Physicochemical Insights into the Role of Drug Functionality in Fibrillation Inhibition of Bovine Serum Albumin.

To revert amyloid fibrils to their native state is a challenge in finding a solution to prevent neurodegenerative diseases. We have adopted a structure-property-energetics correlation-based approach with drugs (5-fluorouracil and hydroxyurea) having multiple hydrogen-bond donors and acceptors as inhibitors targeting different stages of bovine serum albumin fibrillation. We present here a quantitative comprehensive biophysical approach for identifying functionalities in molecules, which offers this feature in terms of polarity and hydrogen bonding. Our objective of identifying the functionality on a drug molecule that establishes effective intermolecular hydrogen bonding with β-strands of protein fibrils was achieved by combined calorimetric, spectroscopic, volumetric, and microscopic correlations.

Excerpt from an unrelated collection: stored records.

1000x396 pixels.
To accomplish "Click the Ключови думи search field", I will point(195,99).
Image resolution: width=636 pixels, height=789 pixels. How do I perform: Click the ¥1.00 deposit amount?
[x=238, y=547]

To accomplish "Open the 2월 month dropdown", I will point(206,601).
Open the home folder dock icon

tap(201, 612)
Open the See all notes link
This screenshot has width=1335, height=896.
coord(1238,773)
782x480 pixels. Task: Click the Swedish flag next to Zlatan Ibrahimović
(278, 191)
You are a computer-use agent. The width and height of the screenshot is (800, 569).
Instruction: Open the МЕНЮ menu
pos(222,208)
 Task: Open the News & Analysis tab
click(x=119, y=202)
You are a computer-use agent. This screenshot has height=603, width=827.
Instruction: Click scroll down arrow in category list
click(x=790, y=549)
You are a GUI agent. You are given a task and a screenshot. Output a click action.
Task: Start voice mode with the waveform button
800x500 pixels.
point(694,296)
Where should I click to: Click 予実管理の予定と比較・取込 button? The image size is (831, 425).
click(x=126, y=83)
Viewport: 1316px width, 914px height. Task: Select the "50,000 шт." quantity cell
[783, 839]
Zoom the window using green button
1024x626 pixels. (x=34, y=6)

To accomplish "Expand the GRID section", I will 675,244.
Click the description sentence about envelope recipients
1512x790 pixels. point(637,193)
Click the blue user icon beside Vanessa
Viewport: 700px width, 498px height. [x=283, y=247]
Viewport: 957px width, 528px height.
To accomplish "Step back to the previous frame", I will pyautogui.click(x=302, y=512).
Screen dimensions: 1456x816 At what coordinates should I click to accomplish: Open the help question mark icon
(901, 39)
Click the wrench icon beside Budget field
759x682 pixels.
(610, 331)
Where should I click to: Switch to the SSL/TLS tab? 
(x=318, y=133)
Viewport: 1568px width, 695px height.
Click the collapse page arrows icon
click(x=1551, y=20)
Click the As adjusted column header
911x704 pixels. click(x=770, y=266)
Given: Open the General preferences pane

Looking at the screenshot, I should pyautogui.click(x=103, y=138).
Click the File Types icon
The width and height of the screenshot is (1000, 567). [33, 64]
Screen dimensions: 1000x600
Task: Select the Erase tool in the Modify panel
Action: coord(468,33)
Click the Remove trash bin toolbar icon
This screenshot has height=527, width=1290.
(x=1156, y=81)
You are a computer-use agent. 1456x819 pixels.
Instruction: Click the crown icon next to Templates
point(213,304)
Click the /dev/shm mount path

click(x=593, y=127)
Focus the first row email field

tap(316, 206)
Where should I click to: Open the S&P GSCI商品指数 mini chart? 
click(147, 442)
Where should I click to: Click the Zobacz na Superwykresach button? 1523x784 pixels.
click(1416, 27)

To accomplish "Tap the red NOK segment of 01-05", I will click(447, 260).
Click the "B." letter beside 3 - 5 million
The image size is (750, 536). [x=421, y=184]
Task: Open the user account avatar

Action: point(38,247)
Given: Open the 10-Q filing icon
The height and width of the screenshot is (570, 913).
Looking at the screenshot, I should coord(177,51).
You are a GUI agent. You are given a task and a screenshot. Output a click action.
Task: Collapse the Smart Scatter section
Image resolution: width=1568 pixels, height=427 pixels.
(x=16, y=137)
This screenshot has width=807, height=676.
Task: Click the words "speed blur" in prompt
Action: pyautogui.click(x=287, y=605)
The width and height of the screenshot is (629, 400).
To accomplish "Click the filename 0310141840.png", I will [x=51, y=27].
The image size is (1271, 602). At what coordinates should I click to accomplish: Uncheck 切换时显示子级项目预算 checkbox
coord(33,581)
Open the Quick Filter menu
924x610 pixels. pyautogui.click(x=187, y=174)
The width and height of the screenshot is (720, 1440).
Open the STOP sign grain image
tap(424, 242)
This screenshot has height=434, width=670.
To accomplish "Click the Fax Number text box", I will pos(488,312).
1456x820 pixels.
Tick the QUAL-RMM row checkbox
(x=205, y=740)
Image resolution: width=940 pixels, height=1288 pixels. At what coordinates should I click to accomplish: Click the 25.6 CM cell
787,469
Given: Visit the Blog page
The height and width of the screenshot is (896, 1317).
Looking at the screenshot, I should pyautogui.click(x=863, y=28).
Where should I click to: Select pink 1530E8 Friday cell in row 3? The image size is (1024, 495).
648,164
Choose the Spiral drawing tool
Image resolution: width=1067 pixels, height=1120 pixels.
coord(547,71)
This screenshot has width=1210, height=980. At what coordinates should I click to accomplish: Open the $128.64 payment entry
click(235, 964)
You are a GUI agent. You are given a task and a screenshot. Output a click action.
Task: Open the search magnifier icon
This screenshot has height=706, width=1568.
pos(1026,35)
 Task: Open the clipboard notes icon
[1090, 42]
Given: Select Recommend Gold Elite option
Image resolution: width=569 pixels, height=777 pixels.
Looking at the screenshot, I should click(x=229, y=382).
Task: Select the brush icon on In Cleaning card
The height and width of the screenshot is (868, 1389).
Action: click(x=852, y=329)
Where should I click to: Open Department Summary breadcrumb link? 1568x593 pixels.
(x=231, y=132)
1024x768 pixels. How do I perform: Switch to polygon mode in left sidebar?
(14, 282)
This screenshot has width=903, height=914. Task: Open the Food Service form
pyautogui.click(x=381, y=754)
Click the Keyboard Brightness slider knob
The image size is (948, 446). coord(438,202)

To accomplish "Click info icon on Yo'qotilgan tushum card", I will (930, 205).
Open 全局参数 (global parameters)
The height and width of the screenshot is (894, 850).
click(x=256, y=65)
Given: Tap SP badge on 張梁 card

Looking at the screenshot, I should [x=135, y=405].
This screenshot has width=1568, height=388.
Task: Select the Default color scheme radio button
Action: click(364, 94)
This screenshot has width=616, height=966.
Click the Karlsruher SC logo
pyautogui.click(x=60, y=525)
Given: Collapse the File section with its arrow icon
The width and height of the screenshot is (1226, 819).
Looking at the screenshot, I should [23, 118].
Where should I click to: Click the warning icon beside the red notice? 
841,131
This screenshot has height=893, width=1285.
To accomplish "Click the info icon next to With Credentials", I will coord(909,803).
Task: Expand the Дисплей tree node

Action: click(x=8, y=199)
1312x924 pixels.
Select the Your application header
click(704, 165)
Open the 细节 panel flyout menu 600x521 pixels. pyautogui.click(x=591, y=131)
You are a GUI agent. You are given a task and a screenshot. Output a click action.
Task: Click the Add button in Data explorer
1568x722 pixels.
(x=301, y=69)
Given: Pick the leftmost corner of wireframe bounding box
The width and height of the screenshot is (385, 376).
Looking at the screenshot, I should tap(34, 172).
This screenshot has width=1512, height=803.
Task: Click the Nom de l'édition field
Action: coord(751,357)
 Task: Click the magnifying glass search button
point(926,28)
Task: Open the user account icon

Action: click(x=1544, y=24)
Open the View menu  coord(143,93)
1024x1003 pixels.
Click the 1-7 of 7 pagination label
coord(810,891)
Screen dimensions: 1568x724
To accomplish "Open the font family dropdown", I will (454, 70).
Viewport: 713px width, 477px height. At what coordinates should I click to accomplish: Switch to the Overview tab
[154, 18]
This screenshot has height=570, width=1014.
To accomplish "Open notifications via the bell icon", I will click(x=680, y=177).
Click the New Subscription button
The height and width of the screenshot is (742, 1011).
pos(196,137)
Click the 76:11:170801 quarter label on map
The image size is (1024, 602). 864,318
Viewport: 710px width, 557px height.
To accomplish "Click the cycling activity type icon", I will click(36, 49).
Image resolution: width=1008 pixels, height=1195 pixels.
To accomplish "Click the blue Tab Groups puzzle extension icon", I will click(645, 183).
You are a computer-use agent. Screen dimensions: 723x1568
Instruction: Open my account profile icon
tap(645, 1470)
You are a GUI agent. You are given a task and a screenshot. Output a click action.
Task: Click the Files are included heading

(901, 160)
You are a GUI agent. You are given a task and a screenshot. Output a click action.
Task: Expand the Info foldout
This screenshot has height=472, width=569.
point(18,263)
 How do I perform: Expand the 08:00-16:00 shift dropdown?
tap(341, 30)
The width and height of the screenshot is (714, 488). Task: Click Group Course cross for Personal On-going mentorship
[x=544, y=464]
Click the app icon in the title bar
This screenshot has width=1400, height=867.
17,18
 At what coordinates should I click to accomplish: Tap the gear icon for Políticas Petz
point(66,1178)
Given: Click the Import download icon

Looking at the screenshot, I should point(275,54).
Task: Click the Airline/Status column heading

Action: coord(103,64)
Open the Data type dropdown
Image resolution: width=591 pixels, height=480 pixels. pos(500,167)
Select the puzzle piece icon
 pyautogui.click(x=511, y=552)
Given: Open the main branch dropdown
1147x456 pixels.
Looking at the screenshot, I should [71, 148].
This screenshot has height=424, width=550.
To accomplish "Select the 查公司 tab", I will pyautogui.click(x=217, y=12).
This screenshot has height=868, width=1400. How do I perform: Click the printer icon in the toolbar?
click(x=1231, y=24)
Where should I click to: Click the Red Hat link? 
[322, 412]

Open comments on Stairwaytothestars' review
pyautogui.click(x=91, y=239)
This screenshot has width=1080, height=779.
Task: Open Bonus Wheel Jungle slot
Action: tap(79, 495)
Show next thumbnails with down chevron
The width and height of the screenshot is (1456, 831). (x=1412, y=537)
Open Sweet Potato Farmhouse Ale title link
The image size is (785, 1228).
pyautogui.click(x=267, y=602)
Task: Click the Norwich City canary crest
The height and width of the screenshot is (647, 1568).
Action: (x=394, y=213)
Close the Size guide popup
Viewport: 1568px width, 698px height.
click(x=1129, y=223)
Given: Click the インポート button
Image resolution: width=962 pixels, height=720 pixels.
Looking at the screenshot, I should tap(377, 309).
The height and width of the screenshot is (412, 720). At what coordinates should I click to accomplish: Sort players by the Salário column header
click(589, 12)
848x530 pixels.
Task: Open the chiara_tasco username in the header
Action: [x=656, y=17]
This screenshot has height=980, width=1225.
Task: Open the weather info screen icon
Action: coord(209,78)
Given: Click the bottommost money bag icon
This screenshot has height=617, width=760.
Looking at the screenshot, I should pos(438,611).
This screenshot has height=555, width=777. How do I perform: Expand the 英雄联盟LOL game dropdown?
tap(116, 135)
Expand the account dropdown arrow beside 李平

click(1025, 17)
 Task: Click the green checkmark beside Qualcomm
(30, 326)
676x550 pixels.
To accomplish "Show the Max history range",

Relationships have been established among thermodynamic signatures, F19-NMR chemical shifts, hydrodynamic diameters, and thermal expansion coefficients to demonstrate that the open-chain molecule is a better inhibitor of fibrillation, but its efficiency decreases with the formation of amorphous aggregates, as compared to the molecule having a uracil ring. The results have provided quantitative insights into the role of polarity and hydrogen bonding in prevention of the fibrillation process. The approach adopted here highlights the physical chemistry underlying such biologically important processes and hence has significance in deriving guidelines for rational drug design.